At the hearing, Bill Waddell, attorney for Campbell, and Tracy Rothermel and Basil Hicks of the Arkansas Department of Environmental Quality asked Moulton to dismiss the appeal by three Arkansans of a permit modification issued to Campbell by the department that allows him to spread hog manure on his land. They argued the permit had been approved according to regulations and that the petitions of appeal did not clearly state their factual basis for objecting to the permit's modifications or properly reference public comments. Without clearer objections, Waddell argued, further hearings would be challenging for the appellees.

"If they're going to do something more than they list, then that's clearly off limits because we can't guess as to what we're going to be defending here," Waddell said.

Richard Mays, attorney for the three women who appealed the permit modifications, argued that the modifications allowing for manure application were "tantamount" to adding another hog farm in the watershed, which would be prohibited under a 5-year moratorium on medium or large hog farms in the watershed.

"It's a way of getting around the regulation, that's what it is," Mays said.

In a hearing that lasted more than two hours, Moulton told Mays that he wasn't sure that concern or other concerns Mays mentioned had been specifically outlined in the petitions as required by law. But Moulton said one of Mays' clients, Carol Bitting, made a legitimate case that Campbell should have applied for a new permit instead of seeking a modification to his existing permit, which was for the operation of a small hog farm.

Regulation 5, section 5.601 of the Arkansas Pollution Control and Ecology Commission's environmental regulations states that a "separate permit may be issued for a land application site if the operator submits an application" meeting certain criteria. Moulton said the Regulation 5, titled "Liquid Animal Waste Management Systems," appears to offer two different permits under its umbrella: one for a hog farm and another for land application. Land application refers to the applying of substances such as manure to the ground.
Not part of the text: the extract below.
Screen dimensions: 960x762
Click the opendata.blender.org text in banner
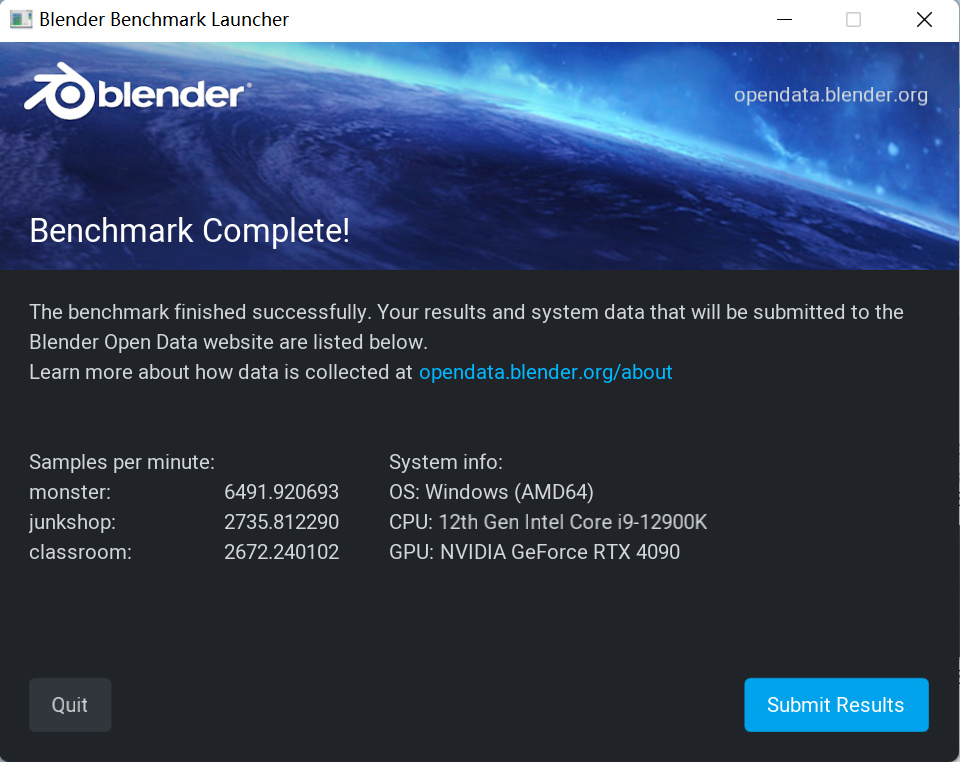click(830, 95)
Campbell's active permit at the time he requested to have it modified allowed for him to have 300 sows on his property and to apply their manure on his land. But Moulton wondered if Regulation 5, section 5.601 required him to submit a new application if he was no longer operating a farm and was only accepting waste from his cousin's operation in another part of the county.

Rothermel argued that a new permit wasn't required because hog manure was already allowed under the previous version of the permit.

"It's not being permitted for anything new," she said.

Further, Waddell argued, Regulation 5, section 5.601 uses the word "may" rather than "shall," meaning a separate permit wouldn't be required.

Bitting argued in her public comment on the modification that "a separate permit must be obtained for waste application only." Bitting then referenced Regulation 5, section 5.601 in her appeal.

Moulton asked the parties' attorneys to submit briefs by Nov. 29 on whether EC Farms should have applied for a new permit. Moulton said he would try to rule on other aspects of the parties' motions before then.

Ellis Campbell first received a permit for a small hog farm and the application of those hogs' manure on his land in Newton County in 1998, according to Department of Environmental Quality records.

In 2013, he ceased operations at what was then called C&C Hog Barn, but his permit was still active and paid for and had not expired. In 2015, he applied to modify the permit to allow for the application of C&H Farms' hog manure.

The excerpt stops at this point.